- Task instructions
Reproduce exactly, and only, the lines below from the one containing "How do I perform: Click the warning" through the one containing "Select the blue".

Stored items from a collection:

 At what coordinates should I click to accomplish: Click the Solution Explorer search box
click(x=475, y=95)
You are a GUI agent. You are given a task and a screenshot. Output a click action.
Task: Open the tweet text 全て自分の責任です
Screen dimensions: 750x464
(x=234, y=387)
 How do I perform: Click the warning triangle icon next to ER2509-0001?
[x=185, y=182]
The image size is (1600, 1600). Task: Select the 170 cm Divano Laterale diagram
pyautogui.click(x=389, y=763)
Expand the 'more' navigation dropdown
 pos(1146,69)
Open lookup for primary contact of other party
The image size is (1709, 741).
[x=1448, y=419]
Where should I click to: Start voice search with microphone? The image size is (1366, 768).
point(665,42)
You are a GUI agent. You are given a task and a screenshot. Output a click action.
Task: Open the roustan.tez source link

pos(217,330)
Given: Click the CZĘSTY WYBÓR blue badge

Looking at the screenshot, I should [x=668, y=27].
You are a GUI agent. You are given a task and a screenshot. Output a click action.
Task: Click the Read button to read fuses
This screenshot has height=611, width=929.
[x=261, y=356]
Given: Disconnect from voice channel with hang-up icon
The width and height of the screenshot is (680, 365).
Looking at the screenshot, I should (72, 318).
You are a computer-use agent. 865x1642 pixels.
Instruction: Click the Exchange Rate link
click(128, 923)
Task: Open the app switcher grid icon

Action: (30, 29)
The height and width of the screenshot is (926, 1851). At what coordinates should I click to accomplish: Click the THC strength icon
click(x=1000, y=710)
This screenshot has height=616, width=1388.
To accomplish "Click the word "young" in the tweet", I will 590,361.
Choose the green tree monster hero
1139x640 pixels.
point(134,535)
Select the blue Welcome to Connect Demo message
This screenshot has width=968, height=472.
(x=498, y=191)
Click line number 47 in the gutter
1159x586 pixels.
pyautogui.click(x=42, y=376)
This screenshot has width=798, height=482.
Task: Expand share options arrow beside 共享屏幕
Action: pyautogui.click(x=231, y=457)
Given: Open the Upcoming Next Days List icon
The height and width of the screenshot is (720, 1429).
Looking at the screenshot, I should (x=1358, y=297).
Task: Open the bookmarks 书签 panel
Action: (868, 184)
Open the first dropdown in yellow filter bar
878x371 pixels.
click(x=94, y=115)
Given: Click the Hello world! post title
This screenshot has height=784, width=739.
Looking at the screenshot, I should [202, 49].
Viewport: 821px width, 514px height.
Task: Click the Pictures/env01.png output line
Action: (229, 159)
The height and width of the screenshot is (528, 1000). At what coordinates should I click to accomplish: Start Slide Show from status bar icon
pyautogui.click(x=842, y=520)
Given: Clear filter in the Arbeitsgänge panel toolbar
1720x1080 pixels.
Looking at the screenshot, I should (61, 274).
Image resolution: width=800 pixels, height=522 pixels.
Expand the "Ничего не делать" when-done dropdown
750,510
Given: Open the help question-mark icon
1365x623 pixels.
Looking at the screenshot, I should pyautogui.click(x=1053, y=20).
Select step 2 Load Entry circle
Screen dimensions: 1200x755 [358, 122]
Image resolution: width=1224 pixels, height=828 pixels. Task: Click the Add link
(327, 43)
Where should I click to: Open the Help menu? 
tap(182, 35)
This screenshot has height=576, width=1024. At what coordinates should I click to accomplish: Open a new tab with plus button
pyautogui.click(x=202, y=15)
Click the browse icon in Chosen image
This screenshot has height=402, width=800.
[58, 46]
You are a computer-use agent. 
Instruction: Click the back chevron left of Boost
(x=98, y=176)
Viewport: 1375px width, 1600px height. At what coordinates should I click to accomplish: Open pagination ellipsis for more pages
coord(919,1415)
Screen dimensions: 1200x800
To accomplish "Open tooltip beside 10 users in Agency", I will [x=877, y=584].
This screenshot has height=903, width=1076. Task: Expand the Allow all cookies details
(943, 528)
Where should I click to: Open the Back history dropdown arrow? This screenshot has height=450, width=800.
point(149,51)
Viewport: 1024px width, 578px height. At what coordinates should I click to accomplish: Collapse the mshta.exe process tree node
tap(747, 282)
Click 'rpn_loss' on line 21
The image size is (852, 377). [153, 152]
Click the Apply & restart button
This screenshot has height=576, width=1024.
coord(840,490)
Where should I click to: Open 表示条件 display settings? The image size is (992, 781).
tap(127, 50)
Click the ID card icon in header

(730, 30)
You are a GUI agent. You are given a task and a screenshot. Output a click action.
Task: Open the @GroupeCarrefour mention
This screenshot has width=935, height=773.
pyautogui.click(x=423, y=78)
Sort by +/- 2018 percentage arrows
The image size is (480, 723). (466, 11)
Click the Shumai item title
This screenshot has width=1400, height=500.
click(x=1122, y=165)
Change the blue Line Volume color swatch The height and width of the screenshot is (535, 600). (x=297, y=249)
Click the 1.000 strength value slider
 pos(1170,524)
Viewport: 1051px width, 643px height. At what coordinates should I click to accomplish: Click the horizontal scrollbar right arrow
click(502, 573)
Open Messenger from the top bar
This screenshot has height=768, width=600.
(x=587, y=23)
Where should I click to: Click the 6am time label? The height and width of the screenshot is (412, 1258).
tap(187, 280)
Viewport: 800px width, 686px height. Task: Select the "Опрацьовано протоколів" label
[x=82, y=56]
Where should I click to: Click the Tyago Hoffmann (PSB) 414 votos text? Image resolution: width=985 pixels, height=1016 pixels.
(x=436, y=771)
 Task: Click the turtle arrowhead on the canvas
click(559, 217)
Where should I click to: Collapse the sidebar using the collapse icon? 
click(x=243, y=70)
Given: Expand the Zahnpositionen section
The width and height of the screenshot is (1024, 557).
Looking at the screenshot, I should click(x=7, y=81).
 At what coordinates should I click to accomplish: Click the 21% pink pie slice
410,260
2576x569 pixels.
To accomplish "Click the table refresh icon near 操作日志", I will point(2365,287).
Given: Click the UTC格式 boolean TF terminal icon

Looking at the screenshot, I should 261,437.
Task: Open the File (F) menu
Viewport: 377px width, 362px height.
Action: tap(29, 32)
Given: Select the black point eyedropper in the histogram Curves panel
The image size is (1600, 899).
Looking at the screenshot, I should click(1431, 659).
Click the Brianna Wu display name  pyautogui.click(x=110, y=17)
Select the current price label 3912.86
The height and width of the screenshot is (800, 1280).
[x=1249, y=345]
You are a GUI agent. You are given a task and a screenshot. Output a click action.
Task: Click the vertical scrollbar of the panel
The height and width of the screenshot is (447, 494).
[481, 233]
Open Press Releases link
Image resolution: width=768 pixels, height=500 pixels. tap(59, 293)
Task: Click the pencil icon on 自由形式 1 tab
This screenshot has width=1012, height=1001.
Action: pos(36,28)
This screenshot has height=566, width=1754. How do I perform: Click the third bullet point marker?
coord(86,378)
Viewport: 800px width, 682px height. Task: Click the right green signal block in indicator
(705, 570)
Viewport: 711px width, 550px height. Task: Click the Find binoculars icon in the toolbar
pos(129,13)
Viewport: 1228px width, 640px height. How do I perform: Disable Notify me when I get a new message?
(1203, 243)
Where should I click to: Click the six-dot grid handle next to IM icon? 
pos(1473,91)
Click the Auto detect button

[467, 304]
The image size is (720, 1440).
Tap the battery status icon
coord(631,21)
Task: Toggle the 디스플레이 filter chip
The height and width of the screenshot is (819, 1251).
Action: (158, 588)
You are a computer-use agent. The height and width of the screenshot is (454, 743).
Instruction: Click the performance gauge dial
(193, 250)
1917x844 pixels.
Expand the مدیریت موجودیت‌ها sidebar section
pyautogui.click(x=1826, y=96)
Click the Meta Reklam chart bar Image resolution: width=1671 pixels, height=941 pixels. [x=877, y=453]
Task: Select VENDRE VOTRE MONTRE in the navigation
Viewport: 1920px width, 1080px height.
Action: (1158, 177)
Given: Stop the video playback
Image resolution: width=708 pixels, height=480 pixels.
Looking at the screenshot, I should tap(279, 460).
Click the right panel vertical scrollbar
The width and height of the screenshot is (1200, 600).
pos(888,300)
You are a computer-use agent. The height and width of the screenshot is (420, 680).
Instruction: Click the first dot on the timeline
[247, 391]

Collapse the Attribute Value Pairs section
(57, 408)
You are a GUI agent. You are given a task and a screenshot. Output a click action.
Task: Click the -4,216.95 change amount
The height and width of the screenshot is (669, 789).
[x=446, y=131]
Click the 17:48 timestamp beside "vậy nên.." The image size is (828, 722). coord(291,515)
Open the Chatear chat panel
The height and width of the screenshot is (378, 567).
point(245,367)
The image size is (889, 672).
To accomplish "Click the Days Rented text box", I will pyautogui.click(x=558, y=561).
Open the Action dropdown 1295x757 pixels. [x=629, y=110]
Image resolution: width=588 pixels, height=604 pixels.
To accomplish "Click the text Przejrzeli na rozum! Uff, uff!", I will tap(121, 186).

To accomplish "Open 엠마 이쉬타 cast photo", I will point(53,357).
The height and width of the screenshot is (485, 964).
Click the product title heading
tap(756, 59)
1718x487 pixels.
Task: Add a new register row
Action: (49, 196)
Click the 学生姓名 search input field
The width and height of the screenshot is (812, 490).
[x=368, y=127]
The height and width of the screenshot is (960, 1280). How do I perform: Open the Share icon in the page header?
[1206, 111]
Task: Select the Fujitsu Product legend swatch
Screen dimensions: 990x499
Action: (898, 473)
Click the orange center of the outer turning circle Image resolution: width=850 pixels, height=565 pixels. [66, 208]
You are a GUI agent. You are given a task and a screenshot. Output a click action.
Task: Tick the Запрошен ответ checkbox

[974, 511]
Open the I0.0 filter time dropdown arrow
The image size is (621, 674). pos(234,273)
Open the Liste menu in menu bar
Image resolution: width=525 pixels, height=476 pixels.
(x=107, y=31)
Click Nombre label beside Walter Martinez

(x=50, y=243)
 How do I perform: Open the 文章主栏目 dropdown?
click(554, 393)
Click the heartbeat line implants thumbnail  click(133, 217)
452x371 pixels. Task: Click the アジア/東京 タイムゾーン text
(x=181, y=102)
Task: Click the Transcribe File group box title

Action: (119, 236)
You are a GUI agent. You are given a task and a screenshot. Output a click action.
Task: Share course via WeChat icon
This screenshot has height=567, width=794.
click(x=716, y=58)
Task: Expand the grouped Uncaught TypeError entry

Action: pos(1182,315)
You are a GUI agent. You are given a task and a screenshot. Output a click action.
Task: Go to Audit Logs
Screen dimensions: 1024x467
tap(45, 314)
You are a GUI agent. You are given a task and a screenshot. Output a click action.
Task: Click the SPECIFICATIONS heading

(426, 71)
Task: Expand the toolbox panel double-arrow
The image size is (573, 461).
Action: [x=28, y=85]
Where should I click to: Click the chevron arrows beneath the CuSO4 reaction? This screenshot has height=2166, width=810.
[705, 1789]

- Written response
 How do I perform: Click the warning triangle icon next to ER2509-0001?
[x=185, y=182]
The image size is (1600, 1600). Task: Select the 170 cm Divano Laterale diagram
pyautogui.click(x=389, y=763)
Expand the 'more' navigation dropdown
 pos(1146,69)
Open lookup for primary contact of other party
The image size is (1709, 741).
[x=1448, y=419]
Where should I click to: Start voice search with microphone? The image size is (1366, 768).
point(665,42)
You are a GUI agent. You are given a task and a screenshot. Output a click action.
Task: Open the roustan.tez source link

pos(217,330)
Given: Click the CZĘSTY WYBÓR blue badge

Looking at the screenshot, I should [x=668, y=27].
You are a GUI agent. You are given a task and a screenshot. Output a click action.
Task: Click the Read button to read fuses
This screenshot has height=611, width=929.
[x=261, y=356]
Given: Disconnect from voice channel with hang-up icon
The width and height of the screenshot is (680, 365).
Looking at the screenshot, I should (72, 318).
You are a computer-use agent. 865x1642 pixels.
Instruction: Click the Exchange Rate link
click(128, 923)
Task: Open the app switcher grid icon

Action: (30, 29)
The height and width of the screenshot is (926, 1851). At what coordinates should I click to accomplish: Click the THC strength icon
click(x=1000, y=710)
This screenshot has height=616, width=1388.
To accomplish "Click the word "young" in the tweet", I will 590,361.
Choose the green tree monster hero
1139x640 pixels.
point(134,535)
Select the blue Welcome to Connect Demo message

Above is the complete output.